My new room is nice, but it just doesn’t feel like mine.
Signed,
Moving-n-Moping
Dear Moving-n-Moping,
You’re not going to want to hear this, but you just have to give it some time. And be patient with yourself. Moving is hard on everyone. And it takes some time to get used to a new situation.
As for making your room feel like home, try unpacking your stuff. When you are surrounded by your own clothes and toys and posters, you’ll feel at home in no time.
Dear ,
Help! It’s another endless recess. Just like all the others since everything went wrong and my friends started playing without me. I can hear them laughing and joking. They even found a girl to replace me for soccer games as if I didn’t matter. I feel like I don’t fit in anywhere anymore. I miss my friends and I don’t know what to do. Can you help?
Signed,
Rejected at Recess
Dear Recess,
Here’s what you shouldn’t go: Hide in the bathroom and cry. Or spend all your lunchtimes alone in the library avoiding your friends. Let someone in on what you’re going through. Talk to your friends about what’s wrong and hope for the best. If you’re scared, write out everything you want to say beforehand. Hopefully, your friends will understand. It may even make your friendships stronger. Or you may realize that you and your friends are starting to grow apart. It may be painful, but it happens to a lot of people.
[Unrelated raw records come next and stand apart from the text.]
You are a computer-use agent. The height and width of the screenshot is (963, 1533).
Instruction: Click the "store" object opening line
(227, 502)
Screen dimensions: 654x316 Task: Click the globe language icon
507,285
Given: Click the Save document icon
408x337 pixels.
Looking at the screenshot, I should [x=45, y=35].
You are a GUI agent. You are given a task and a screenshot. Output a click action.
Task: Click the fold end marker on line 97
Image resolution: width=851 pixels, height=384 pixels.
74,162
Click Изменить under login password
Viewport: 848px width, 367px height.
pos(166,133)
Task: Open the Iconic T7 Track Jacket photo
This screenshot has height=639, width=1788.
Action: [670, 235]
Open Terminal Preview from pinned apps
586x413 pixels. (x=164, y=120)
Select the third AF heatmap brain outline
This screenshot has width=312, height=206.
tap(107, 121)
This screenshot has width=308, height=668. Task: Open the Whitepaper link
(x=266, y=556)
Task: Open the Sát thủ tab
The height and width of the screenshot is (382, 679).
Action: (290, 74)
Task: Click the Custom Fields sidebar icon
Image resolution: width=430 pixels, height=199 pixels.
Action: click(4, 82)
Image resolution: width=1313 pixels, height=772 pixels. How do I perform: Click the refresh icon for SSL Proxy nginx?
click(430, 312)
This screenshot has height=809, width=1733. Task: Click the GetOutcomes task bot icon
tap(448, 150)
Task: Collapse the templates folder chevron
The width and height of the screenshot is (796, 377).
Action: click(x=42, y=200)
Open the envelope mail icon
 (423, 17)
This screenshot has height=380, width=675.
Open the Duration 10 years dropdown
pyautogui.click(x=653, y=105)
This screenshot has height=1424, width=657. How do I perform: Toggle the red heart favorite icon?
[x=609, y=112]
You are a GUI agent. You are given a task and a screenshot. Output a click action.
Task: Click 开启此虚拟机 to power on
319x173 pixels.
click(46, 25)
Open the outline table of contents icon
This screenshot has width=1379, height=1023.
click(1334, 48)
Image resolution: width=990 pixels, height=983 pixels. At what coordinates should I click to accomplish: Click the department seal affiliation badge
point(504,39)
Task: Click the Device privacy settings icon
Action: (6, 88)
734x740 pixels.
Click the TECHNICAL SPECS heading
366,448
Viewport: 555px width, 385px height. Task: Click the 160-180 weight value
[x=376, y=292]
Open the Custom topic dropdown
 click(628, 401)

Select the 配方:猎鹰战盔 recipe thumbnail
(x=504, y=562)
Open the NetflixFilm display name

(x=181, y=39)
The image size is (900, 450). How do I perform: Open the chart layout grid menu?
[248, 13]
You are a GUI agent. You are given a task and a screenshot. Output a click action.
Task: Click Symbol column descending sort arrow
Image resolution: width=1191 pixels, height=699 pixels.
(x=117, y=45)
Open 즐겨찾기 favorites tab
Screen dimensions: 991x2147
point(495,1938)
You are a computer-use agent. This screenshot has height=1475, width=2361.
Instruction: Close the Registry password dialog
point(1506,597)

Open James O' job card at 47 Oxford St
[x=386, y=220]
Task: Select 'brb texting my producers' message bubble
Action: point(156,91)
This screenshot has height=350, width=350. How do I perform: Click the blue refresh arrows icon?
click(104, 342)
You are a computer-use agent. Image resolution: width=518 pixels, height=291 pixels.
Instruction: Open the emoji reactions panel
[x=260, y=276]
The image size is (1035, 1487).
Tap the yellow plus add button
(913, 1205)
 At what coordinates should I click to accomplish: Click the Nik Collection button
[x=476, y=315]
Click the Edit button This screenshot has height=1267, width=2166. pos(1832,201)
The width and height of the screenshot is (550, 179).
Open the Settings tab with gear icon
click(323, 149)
A great thing to do in the meantime is to try and get to know some new people. Here’s something to keep in mind when you are making new friends: It takes time. What you think about them at first may change. People may turn out to be more fun than you first thought. And you may end up with more friends than you had before!
Dear ,
My sister hates me! What do I do? She won’t talk to me.
She totally ignores me. She won’t even watch TV with me.
Signed,
Family Feud
Dear Family Feud,
It’s not likely that your sister actually hates you. It’s totally normal for sisters (and brothers) to argue and give each other the cold shoulder from time to time.
But what can you do about it right now? You could try to talk to her. Get your sister in the mood to share her feelings by doing something silly together. Is there something you both find fun?
The thing to remember is that these arguments don’t last forever. The only thing that endures is family and your friendship.
Dear ,
What if you do accidentally do something wrong, but saying
you’re sorry isn’t good enough? How do you fix things then?
Signed,
Oops!
Dear Oops!,
Maybe this person is mad at you, but maybe they aren’t. Different people have different ways of showing their emotions. Maybe your friend is going through something rough at home that is making her cranky and grumpy at school. Or maybe your coach yells because he thinks it will help you improve at your sport. Before you start to worry, think about what could be going on that doesn’t have anything to do with you.
The most important thing of all is not to hide your feelings. Try talking it out with another friend or trusted adult first. Then, when you are feeling brave enough, talk to the person you think is mad at you. It just might make you feel a lot better.